#### [DOCUMENT TEXT]
begin
Use the help feature liberally to find out all the subcommands and options, and whether an option is a flag or takes a value, and what other arguments the command accepts.

5 Managing one’s own key

This chapter concentrates on creating and managing a private key for oneself. Please see the glossary for definitions of terms. Some of the terminology sq uses is specific to cryptography in general, or to OpenPGP, and some is specific to sq itself.

5.1 Why use keys and certificates?

Your key is, in the context of public key cryptography, you. It’s a digital artifact that represents you to everyone else. Nobody else has your key. You and your key are inseparable, and to everyone else, your key is you, and you are your key.

That is, of course, romantic balderdash. A key is a large random number. It has no free will, it has no agency, it can’t think, it doesn’t feel, it can’t act, it can’t enjoy a cup of hot tea in the morning while writing a book, it’s not alive. In no real way is it you. Except when it comes to secure communication, your key stands for you. When someone wants to send a confidential message to you, they encrypt it using your certificate, which is mathematically, inalienably linked to your key. When you want to prove a message comes from you, you encrypt it with your key.

You can have as many keys as you want. You can have one for work, another for school, a third for your family and friends, and a fourth one for publishing poetry online. These keys may be linked or kept separate, as you prefer.

5.2 Types of keys and algorithms

Over time, as cryptographic attacks have weakened the protections of cryptographic defences, different types of keys and algorithms have been developed and enhanced. While a through discussion of these is beyond the scope of this guide, the list below gives a summary.

Because key types and algorithms need to be improved over time, the OpenPGP standard allows replacing them in newer versions of the standard without fundamentally changing the structure of the OpenPGP protocol. Each version of OpenPGP supports multiple key types and algorithms, which allows for a managed migration towards stronger security, and without losing access to older files and messages.

5.3 Why use subkeys?

To understand why subkeys are useful, it is good to understand some of the ways in which the security provided by cryptography can be attacked.

An attacker can break the security that cryptography provides by various means. It’s good to understand these, even if they’re not directly relevant to most people’s use of cryptography. The attacks can be broken down to at least the following classes (alas, it’s not an exhaustive list):

OpenPGP supports subkeys. These are auxiliary keys, tied to a primary key using certifications, which we’ll cover in more detail later. For now, a certification uses the primary key to declare that the auxiliary key can be used instead of the primary key for a specific purpose. The auxiliary key then becomes a subkey, and other users of OpenPGP will use it automatically, if they have your certificate.

All of this is managed pretty much automatically using OpenPGP software.
end
#### [WHAT THE EXERCISE ASKS]
Copy the key-management text from the words "Over time, as" through "can be attacked.", renaming "algorithms" to "ciphers" everywhere it appears.

#### [DATASET EXCERPT]
begin
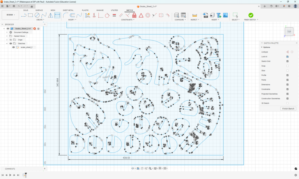Collapse the Options section in Sketch Palette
end
#### [RESULT OF THE EXERCISE]
Over time, as cryptographic attacks have weakened the protections of cryptographic defences, different types of keys and ciphers have been developed and enhanced. While a through discussion of these is beyond the scope of this guide, the list below gives a summary.

Because key types and ciphers need to be improved over time, the OpenPGP standard allows replacing them in newer versions of the standard without fundamentally changing the structure of the OpenPGP protocol. Each version of OpenPGP supports multiple key types and ciphers, which allows for a managed migration towards stronger security, and without losing access to older files and messages.

5.3 Why use subkeys?

To understand why subkeys are useful, it is good to understand some of the ways in which the security provided by cryptography can be attacked.